In the 2017 AD100 list of the world’s renowned names in the interior design and architecture industry, we find Pierre Yovanovitch, a Paris-based designer with an undeniable expertise in mixing modern and vintage details. The famous interior designer brings to the world of interior design and decoration what the magazine AD France states as a new style “Made in France”: bringing together the best of French artisanal know-how while staying tuned into foreign talents and influences. Yovanovitch is best known for his dazzling residential projects, including his own knockout Paris apartment (which have been featured in Architectural Digest and the New York Times’s T, among other magazines) and in the Haut-Var region of Provence, where he has masterminded a subtle update of a 17th-century château.
In order to bring you interior design inspiration, today we selected a home in Paris decorated by Yovanovitch. In the words of the designer “The apartment works because it’s in accord with Modernist architectural thinking and with today’s lifestyle.” Take a look.
Any designer with less experience in orchestrating and dramatizing the play of interior space would have been daunted by the 4,500-square-foot, rubble-strewn demolition site Pierre Yovanovitch discovered atop one of the imposing and venerable apartment buildings that face the Place de la Concorde on the Left Bank of the Seine. Not Yovanovitch. He saw only the possibility of creating a striking contemporary interior in the tangle of broken masonry, cabinetry, hardware and displaced utilities that the discouraged former owners had fled.
Here, in the very heart of Paris, a city not noted for lavish interior space in its apartments, he saw an intriguing, if challenging, disposition of grandly proportioned rooms oriented to a picture-perfect view that leads the eye across the Seine, the Place de la Concorde and the Tuileries Gardens and on, all the way across Paris to Sacre Coeur sitting atop the Butte Montmartre on the horizon.
Walking into the harmonious, airy spaces of the apartment today, it is impossible to suspect its chaotic past, so seamless is Yovanovitch’s handling of volume, line, surface, color and restrained ornament. A massive fireplace inappropriately distanced the living room from the music room, and the majestically proportioned library had an oppressive and thinly disguised supporting steel beam running its length above the fireplace. A useless corridor stole space from the entrance hall. Only one guest room and bath could remain in their original locations.

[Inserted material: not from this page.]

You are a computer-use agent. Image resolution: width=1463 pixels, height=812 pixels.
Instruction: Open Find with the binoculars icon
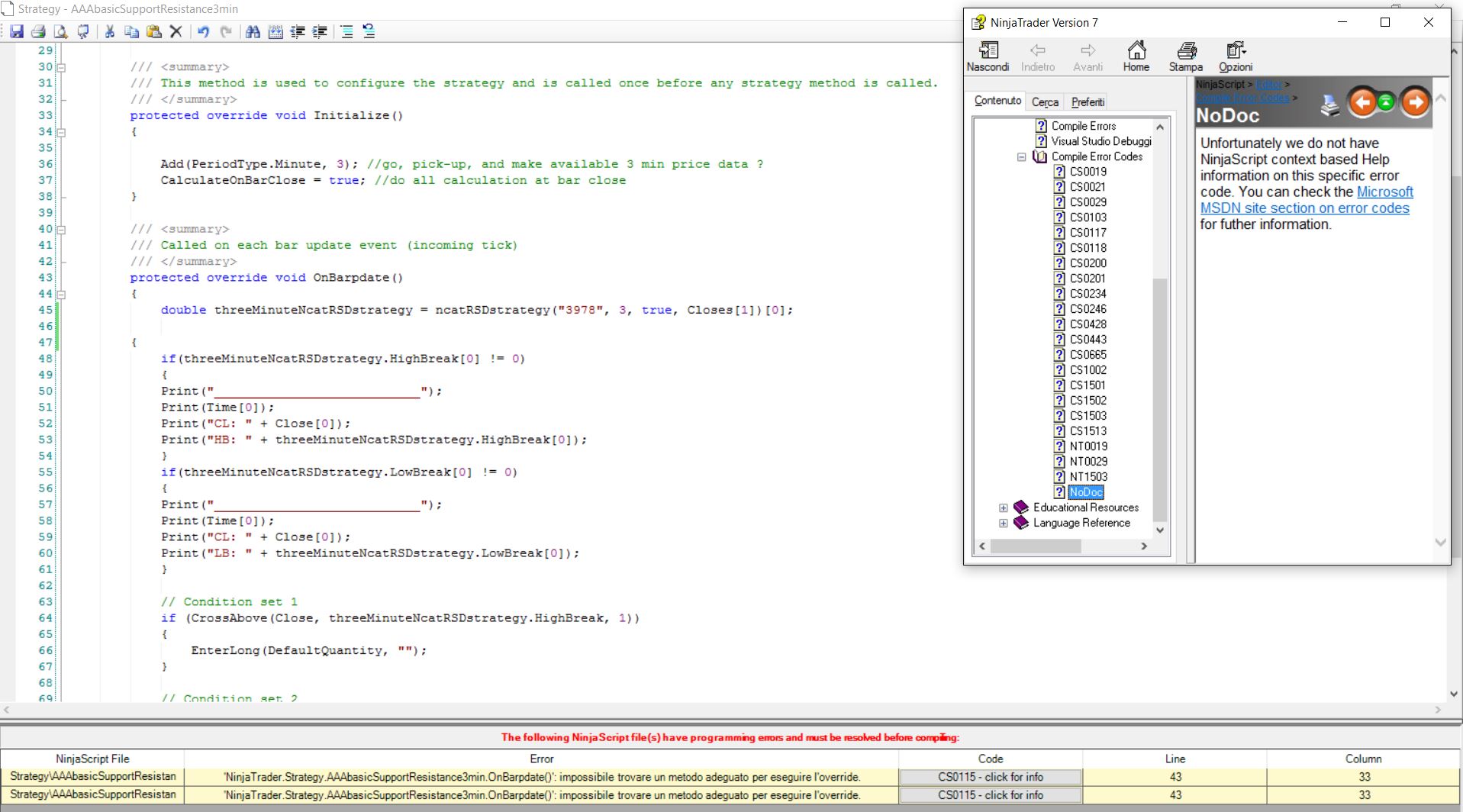[253, 31]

The kitchen and dining room had been inexplicably placed where the master bedroom and bath rightfully belonged. A warren of cramped rooms and hallways choked the space needed for a graciously proportioned eat-in kitchen. There was a laundry room where the powder room should have been. A curiously wedge-shaped space confounded the lovely bay of windows overlooking the river, where the circular dining room would take form.
Here, minimalist interiors are set with exceptional Scandinavian Art Deco and European and American mid-century furniture and design. Sobriety, balance, comfort and modernity are the keywords that describe this Parisian home. The ultimate perfectionist, Pierre Yovanovitch conceived it as a work of art.